TO DO:
All of the data below should be copied exactly as it stands.

=======

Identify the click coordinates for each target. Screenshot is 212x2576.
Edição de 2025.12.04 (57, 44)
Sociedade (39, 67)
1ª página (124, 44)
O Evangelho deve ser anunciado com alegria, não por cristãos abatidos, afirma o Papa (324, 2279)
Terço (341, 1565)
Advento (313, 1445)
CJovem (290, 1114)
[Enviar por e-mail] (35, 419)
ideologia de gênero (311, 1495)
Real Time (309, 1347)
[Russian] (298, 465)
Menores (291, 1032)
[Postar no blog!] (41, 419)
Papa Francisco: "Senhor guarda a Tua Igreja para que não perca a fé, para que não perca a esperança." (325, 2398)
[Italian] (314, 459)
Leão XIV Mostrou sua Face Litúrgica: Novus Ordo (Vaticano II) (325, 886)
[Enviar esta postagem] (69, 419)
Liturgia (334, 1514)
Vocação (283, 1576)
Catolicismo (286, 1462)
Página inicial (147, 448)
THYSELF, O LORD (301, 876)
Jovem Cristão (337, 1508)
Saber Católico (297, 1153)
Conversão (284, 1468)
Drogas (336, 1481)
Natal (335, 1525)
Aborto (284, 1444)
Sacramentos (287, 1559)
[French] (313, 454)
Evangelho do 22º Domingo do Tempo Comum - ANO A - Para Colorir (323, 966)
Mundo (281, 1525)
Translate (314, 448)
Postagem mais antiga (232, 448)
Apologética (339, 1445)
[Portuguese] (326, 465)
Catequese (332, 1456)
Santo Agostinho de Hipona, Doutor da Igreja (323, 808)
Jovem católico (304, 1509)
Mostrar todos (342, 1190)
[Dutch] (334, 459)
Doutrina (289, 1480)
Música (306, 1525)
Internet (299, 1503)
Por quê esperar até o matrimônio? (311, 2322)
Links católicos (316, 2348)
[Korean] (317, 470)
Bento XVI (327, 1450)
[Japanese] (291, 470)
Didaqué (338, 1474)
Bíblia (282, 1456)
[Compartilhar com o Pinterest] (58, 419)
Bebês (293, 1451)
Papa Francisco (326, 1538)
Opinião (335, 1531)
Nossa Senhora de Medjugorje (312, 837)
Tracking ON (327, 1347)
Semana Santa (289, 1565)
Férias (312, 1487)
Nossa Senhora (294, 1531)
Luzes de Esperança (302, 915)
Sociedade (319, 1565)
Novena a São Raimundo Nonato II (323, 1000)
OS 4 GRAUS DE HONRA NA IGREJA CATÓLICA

=======

TASK ANSWER:
Identify the click coordinates for each target. Screenshot is 212x2576.
Edição de 2025.12.04 (57, 44)
Sociedade (39, 67)
1ª página (124, 44)
O Evangelho deve ser anunciado com alegria, não por cristãos abatidos, afirma o Papa (324, 2279)
Terço (341, 1565)
Advento (313, 1445)
CJovem (290, 1114)
[Enviar por e-mail] (35, 419)
ideologia de gênero (311, 1495)
Real Time (309, 1347)
[Russian] (298, 465)
Menores (291, 1032)
[Postar no blog!] (41, 419)
Papa Francisco: "Senhor guarda a Tua Igreja para que não perca a fé, para que não perca a esperança." (325, 2398)
[Italian] (314, 459)
Leão XIV Mostrou sua Face Litúrgica: Novus Ordo (Vaticano II) (325, 886)
[Enviar esta postagem] (69, 419)
Liturgia (334, 1514)
Vocação (283, 1576)
Catolicismo (286, 1462)
Página inicial (147, 448)
THYSELF, O LORD (301, 876)
Jovem Cristão (337, 1508)
Saber Católico (297, 1153)
Conversão (284, 1468)
Drogas (336, 1481)
Natal (335, 1525)
Aborto (284, 1444)
Sacramentos (287, 1559)
[French] (313, 454)
Evangelho do 22º Domingo do Tempo Comum - ANO A - Para Colorir (323, 966)
Mundo (281, 1525)
Translate (314, 448)
Postagem mais antiga (232, 448)
Apologética (339, 1445)
[Portuguese] (326, 465)
Catequese (332, 1456)
Santo Agostinho de Hipona, Doutor da Igreja (323, 808)
Jovem católico (304, 1509)
Mostrar todos (342, 1190)
[Dutch] (334, 459)
Doutrina (289, 1480)
Música (306, 1525)
Internet (299, 1503)
Por quê esperar até o matrimônio? (311, 2322)
Links católicos (316, 2348)
[Korean] (317, 470)
Bento XVI (327, 1450)
[Japanese] (291, 470)
Didaqué (338, 1474)
Bíblia (282, 1456)
[Compartilhar com o Pinterest] (58, 419)
Bebês (293, 1451)
Papa Francisco (326, 1538)
Opinião (335, 1531)
Nossa Senhora de Medjugorje (312, 837)
Tracking ON (327, 1347)
Semana Santa (289, 1565)
Férias (312, 1487)
Nossa Senhora (294, 1531)
Luzes de Esperança (302, 915)
Sociedade (319, 1565)
Novena a São Raimundo Nonato II (323, 1000)
OS 4 GRAUS DE HONRA NA IGREJA CATÓLICA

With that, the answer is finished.